TRIO Best Practice articles are brief, structured reviews designed to provide the busy clinician with a handy outline and reference for day-to-day clinical decision making. The ENTtoday summaries below include the Background and Best Practice sections of the original article. To view the complete Laryngoscope articles free of charge, visit Laryngoscope.
Endoscopic sinus surgery (ESS) is an integral component in the long-term management of chronic rhinosinusitis, and, more recently, its techniques have also been applied to endonasal approaches to the skull base and orbit. Effective surgery depends upon adequate identification of anatomic structures, and even a small amount of mucosal oozing can limit visualization. Furthermore, as mucosal bleeding from sinonasal dissection can add up to large volumes of blood loss in a short period of time, timely hemostasis is necessary for overall patient safety and to prevent the need for transfusion.
To that end, multiple means for hemostasis in ESS have been proposed and popularized, including the use of total intravenous anesthesia, head of bed elevation or reverse Trendelenberg positioning, mucosal infiltration with dilute epinephrine, and topical application of vasoconstrictors. The most commonly used topical vasoconstrictors include cocaine, oxymetazoline, and epinephrine, with oxymetazoline having the most well-studied safety profile.

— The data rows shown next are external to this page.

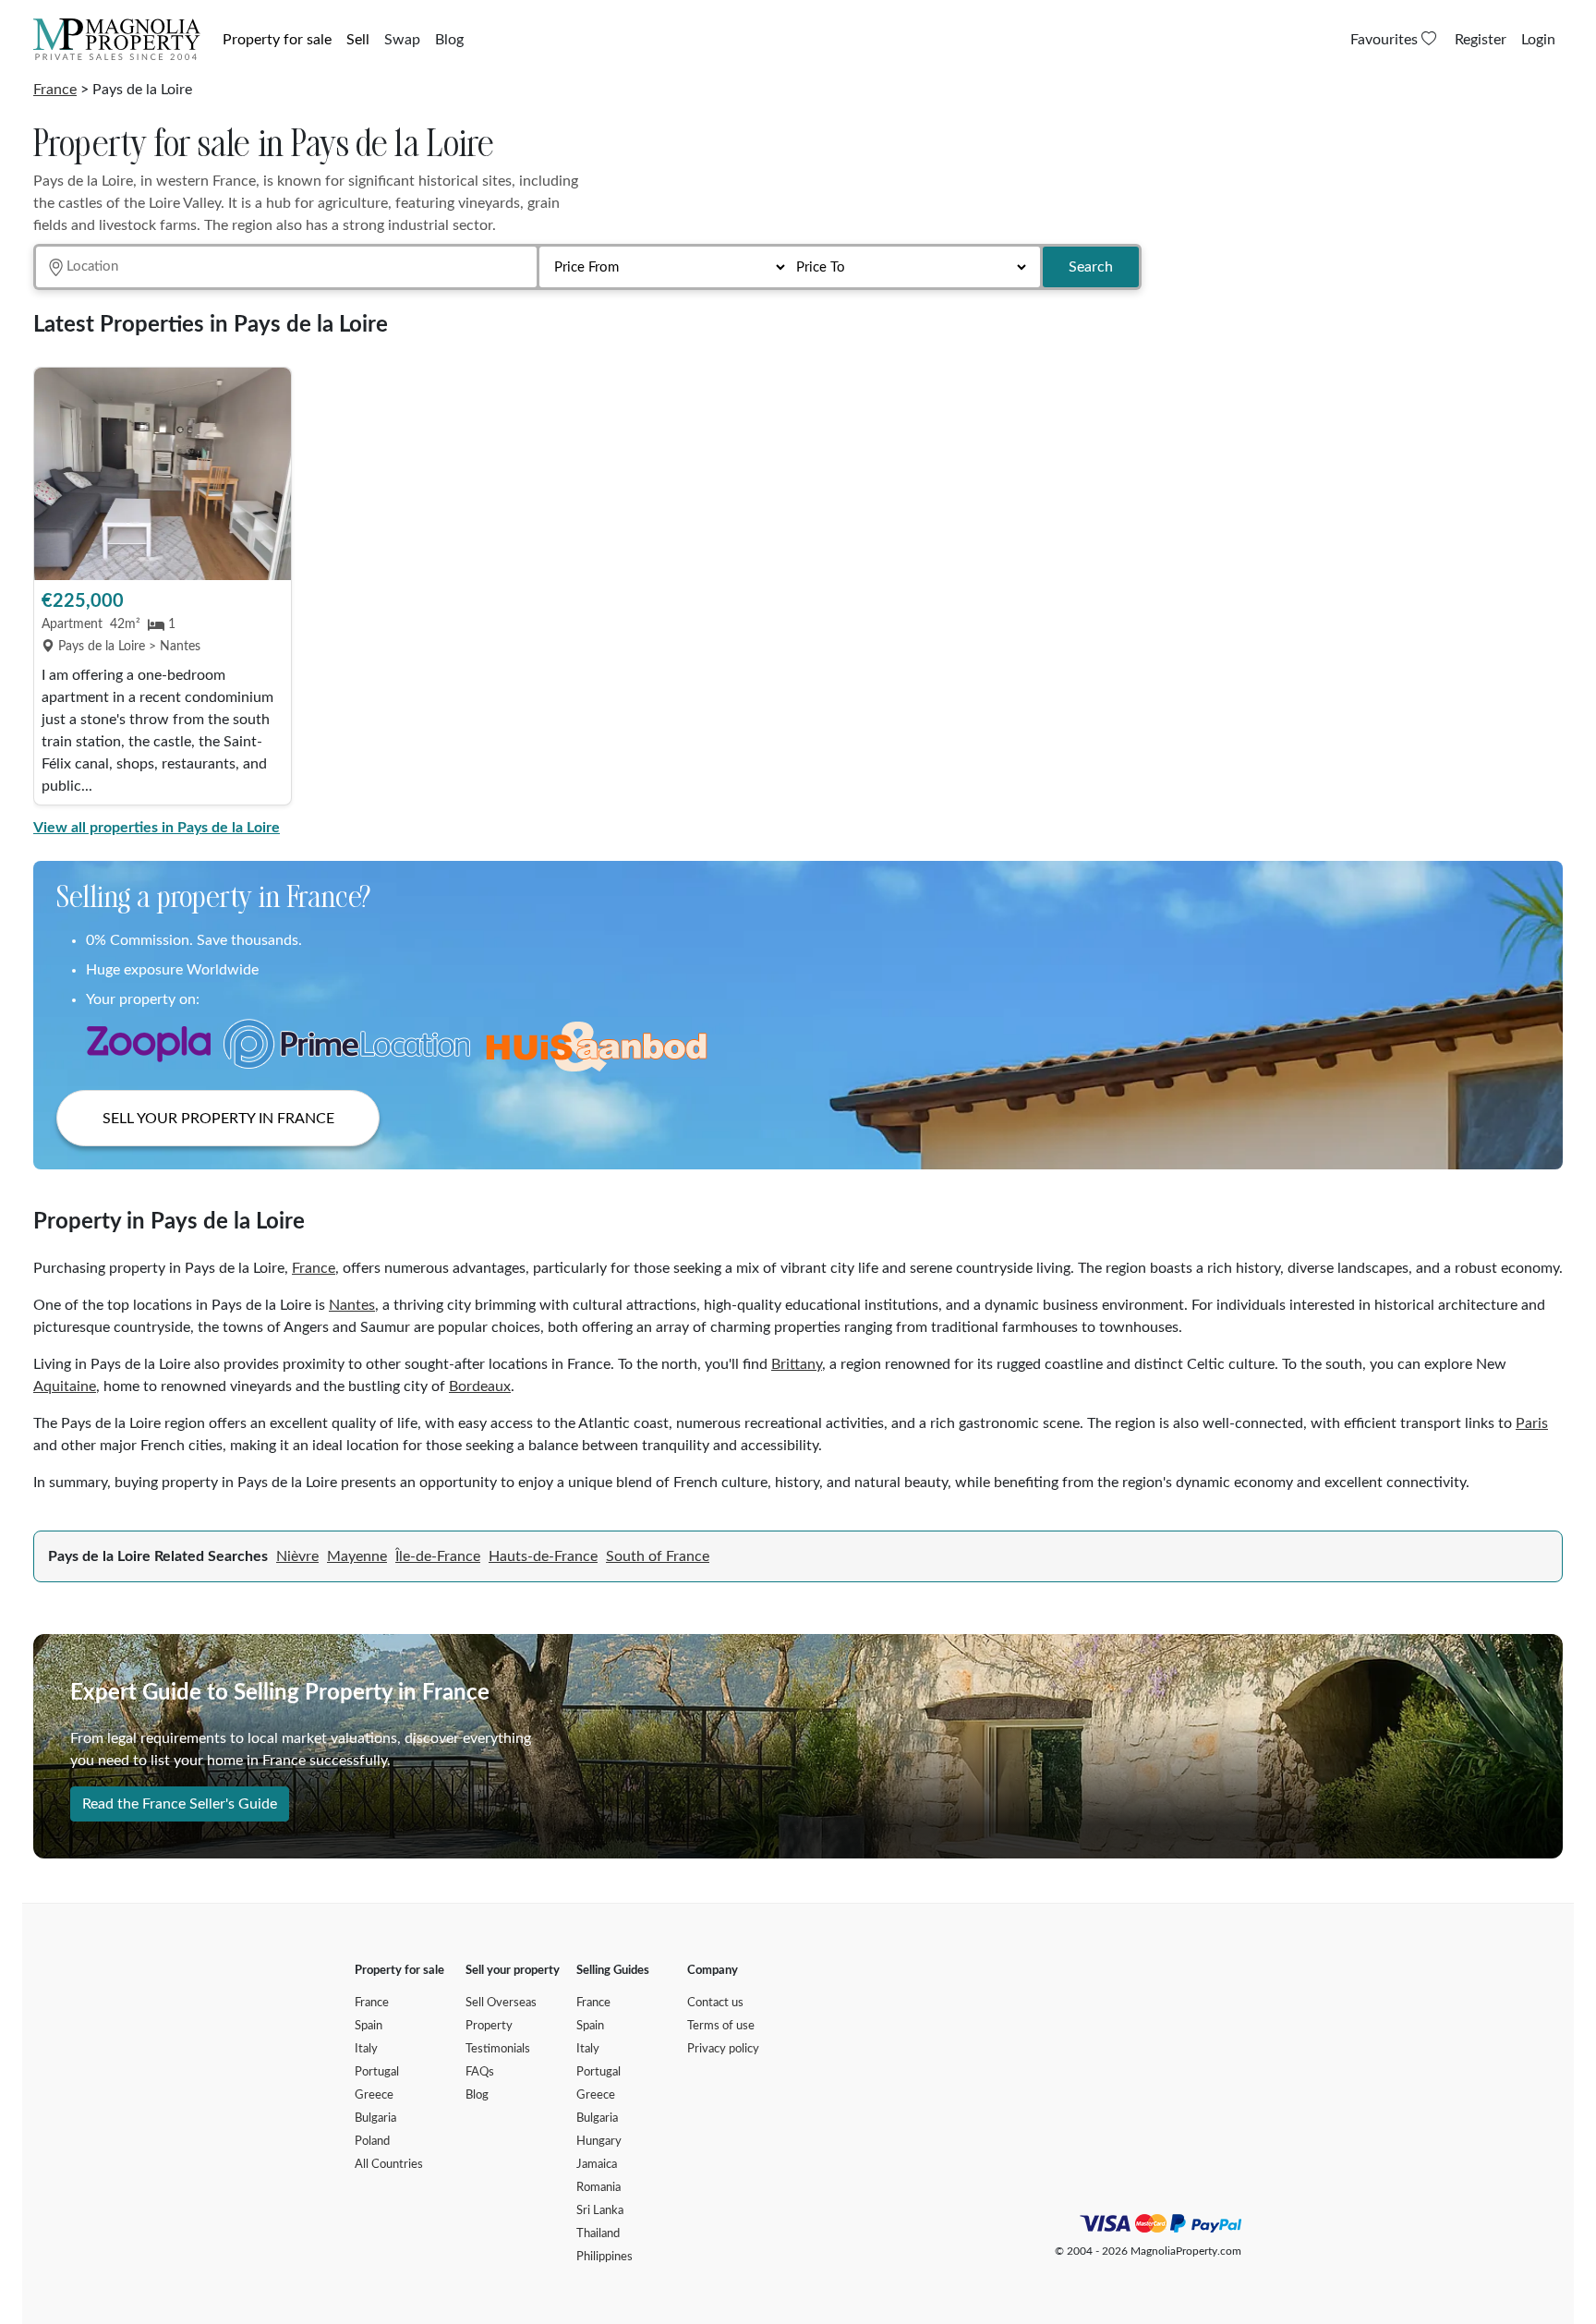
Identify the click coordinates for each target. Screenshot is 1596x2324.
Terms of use (721, 2026)
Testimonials (498, 2049)
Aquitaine (64, 1386)
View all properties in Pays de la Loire (156, 827)
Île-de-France (437, 1556)
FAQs (480, 2072)
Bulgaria (375, 2118)
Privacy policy (723, 2049)
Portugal (377, 2072)
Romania (598, 2188)
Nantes (352, 1305)
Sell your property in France (218, 1118)
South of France (657, 1556)
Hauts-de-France (543, 1556)
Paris (1532, 1423)
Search (1091, 267)
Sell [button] (357, 39)
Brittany (796, 1364)
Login (1538, 39)
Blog (449, 39)
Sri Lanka (599, 2211)
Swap (402, 39)
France (55, 89)
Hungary (599, 2142)
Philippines (604, 2257)
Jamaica (596, 2165)
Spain (368, 2026)
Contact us (715, 2003)
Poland (372, 2142)
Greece (374, 2095)
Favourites (1385, 39)
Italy (366, 2049)
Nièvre (297, 1556)
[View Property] (162, 474)
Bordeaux (480, 1386)
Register (1480, 39)
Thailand (598, 2234)
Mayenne (357, 1556)
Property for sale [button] (277, 39)
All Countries (389, 2165)
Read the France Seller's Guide (179, 1804)
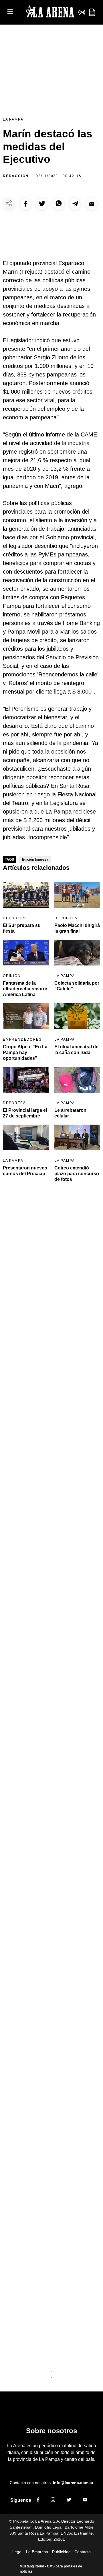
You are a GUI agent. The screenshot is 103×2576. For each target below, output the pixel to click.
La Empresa (37, 2551)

The use of concentrated topical epinephrine (1:1,000) has been shown to be highly effective in controlling mucosal bleeding across large surface areas within the operative field, and is thought to provide even more hemostasis than oxymetazoline. However, questions arise regarding the safety profile of such potent vasoconstriction and possible systemic effects, especially in light of patients with preexisting cardiovascular comorbidities. Here, we examine the literature regarding the safety profile of topical epinephrine in ESS.
Topical epinephrine is generally safe for use in ESS, with caution in adult patients with cardiovascular comorbidities (see Table 1). There are limited data regarding its safety in pediatric patients, and thus, no recommendation could be made based on the literature review. Of the above studies that provided retrospective data and review of complications, there were only two transient and reversible cardiovascular events out of 4,398 unique cases (0.05% complication rate). However, it is critically important for all members of the operating room to correctly identify both concentrated and dilute forms of epinephrine, as injection of concentrated epinephrine may likely lead to devastating consequences. It is also recommended to thoroughly wring out pledgets before use, as inadvertent application to upper airway mucosa may lead to increased systemic effects. Open communication with the anesthesia staff when administering topical epinephrine is important (Laryngoscope. 2019;129:1–3).